Prompt
Only one stretch of the data below is wanted: the lines from the one with "You are a GUI" through the one with "Task: Expand the Mes groupes submenu chevron", repeated exactly.

(Provided data begins)

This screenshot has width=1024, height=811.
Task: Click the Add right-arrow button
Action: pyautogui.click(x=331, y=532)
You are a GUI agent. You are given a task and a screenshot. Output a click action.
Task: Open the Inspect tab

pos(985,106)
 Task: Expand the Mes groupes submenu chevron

(Provided data ends)
(Provided data begins)

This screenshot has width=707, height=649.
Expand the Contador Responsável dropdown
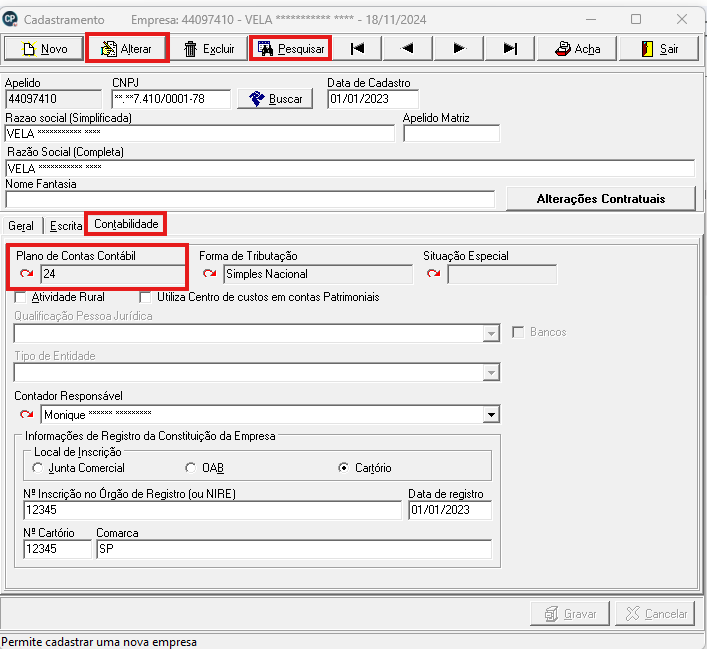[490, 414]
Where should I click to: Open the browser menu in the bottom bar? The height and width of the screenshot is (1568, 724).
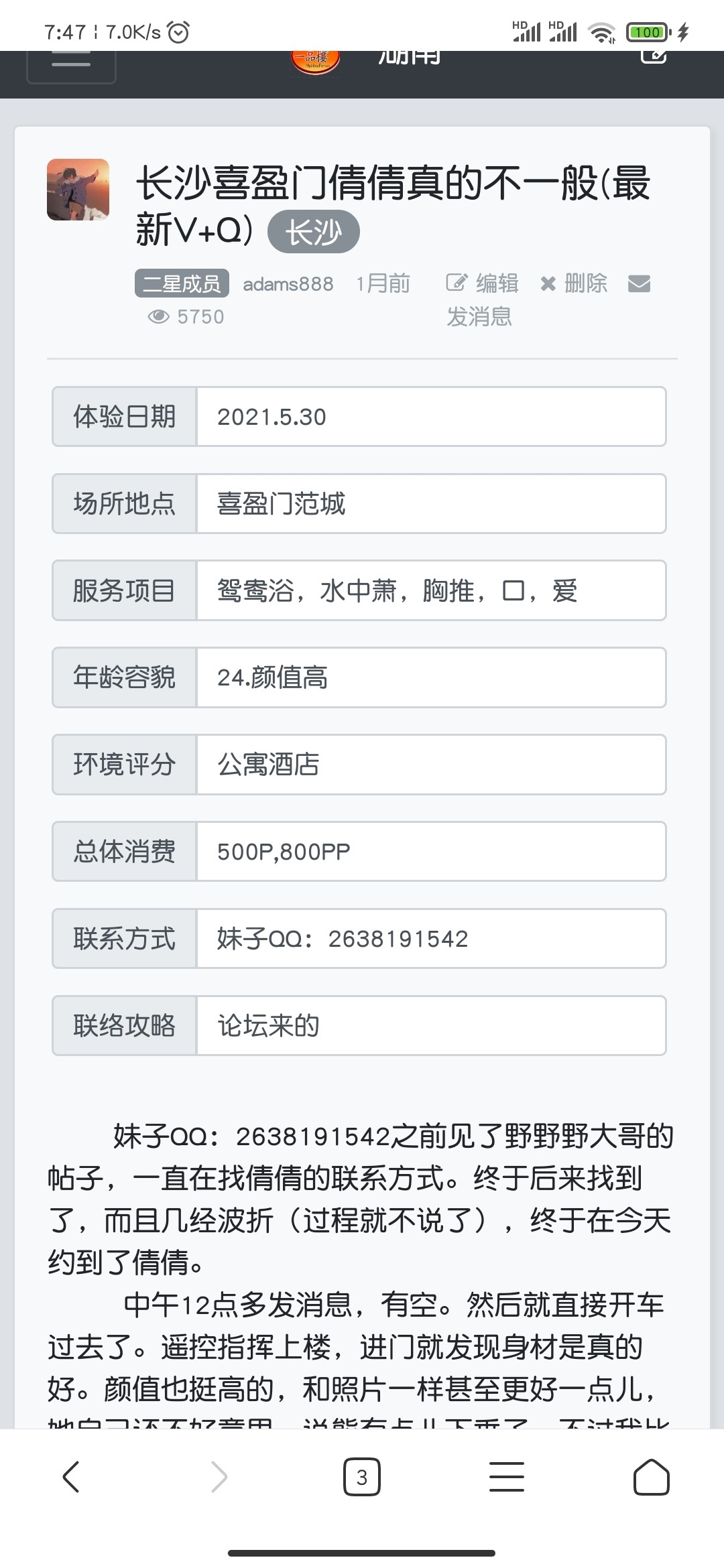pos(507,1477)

(Provided data ends)

Final answer
You are a GUI agent. You are given a task and a screenshot. Output a click action.
Task: Open the Inspect tab

pos(985,106)
 Task: Expand the Mes groupes submenu chevron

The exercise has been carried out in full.